AVC: How would the label’s legacy have differed if you stayed involved?
TV: If I had retained it, Touch And Go wouldn’t have had the same flavor. It was Corey’s baby. He had some great bands, and he had some bands I wasn’t wild about. He didn’t want anything to do with The Meatmen’s War Of The Superbikes and Juggernaut records. They became big sellers, but Corey was not interested in them, because we were making fun of big rock by playing big rock, which didn’t fit the Touch And Go profile.
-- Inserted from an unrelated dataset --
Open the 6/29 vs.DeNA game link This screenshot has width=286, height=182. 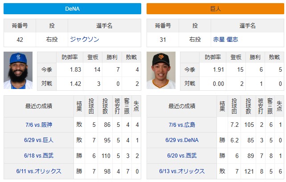click(182, 140)
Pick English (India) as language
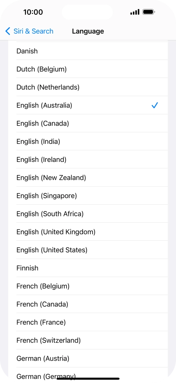 (88, 141)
Because I went to a less honest label I never got paid what I was owed, so Corey and I both lost a lot of money on that decision, but it was his decision and I respect that.
AVC: In the book, Dave viciously rips on obscure DJs and journalists that no one could have heard of outside of Lansing.
TV: His literary haymakers against the music industry were always spot-on. But we got more local than that. There was an older crowd in town that really hated us and we would just pound on the people we didn’t like in the magazine.
AVC: Just regular people, not media or people in bands?
TV: We just got a nice piece of hate mail form a local Lansing guy who had made our readers’ poll as one of the biggest drunks of 1980. He said the magazine’s not worth the paper it’s printed on, but he also thanked me for getting him off booze, over 20 years without a drink.
AVC: He got in touch with you recently?
TV: Yeah he just posted it on a website about the book. “It took assholes like you to make me realize my life was a mess, unmanageable, and out of control.”
AVC: You were changing lives!
TV: It was all about getting people’s attention. I guess sometimes it worked.